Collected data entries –
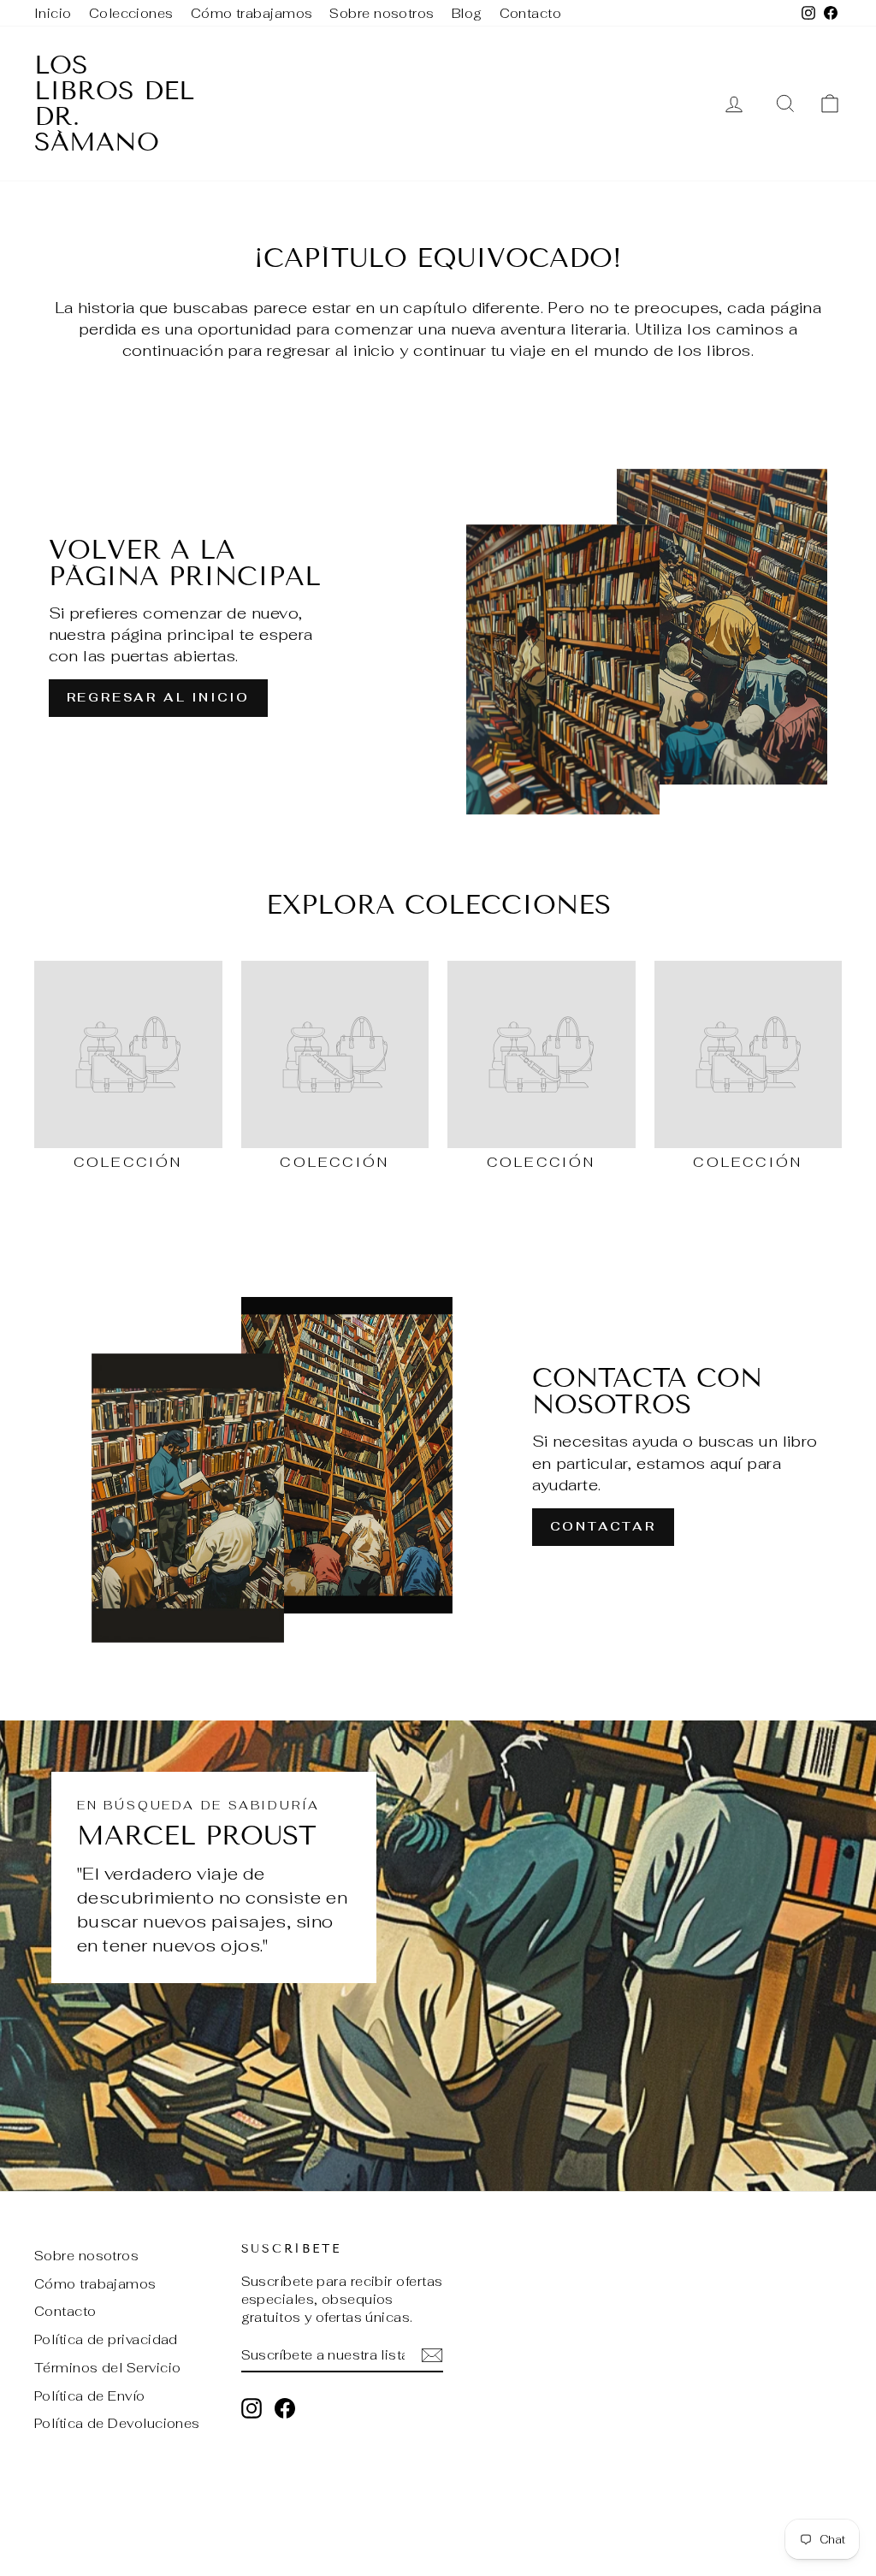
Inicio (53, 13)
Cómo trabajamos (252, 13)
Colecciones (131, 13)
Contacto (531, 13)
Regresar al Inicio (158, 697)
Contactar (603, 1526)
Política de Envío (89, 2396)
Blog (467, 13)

Brief –
Give the entries back verbatim and omit the images.

Task solution –
Inicio (53, 13)
Cómo trabajamos (252, 13)
Colecciones (131, 13)
Contacto (531, 13)
Regresar al Inicio (158, 697)
Contactar (603, 1526)
Política de Envío (89, 2396)
Blog (467, 13)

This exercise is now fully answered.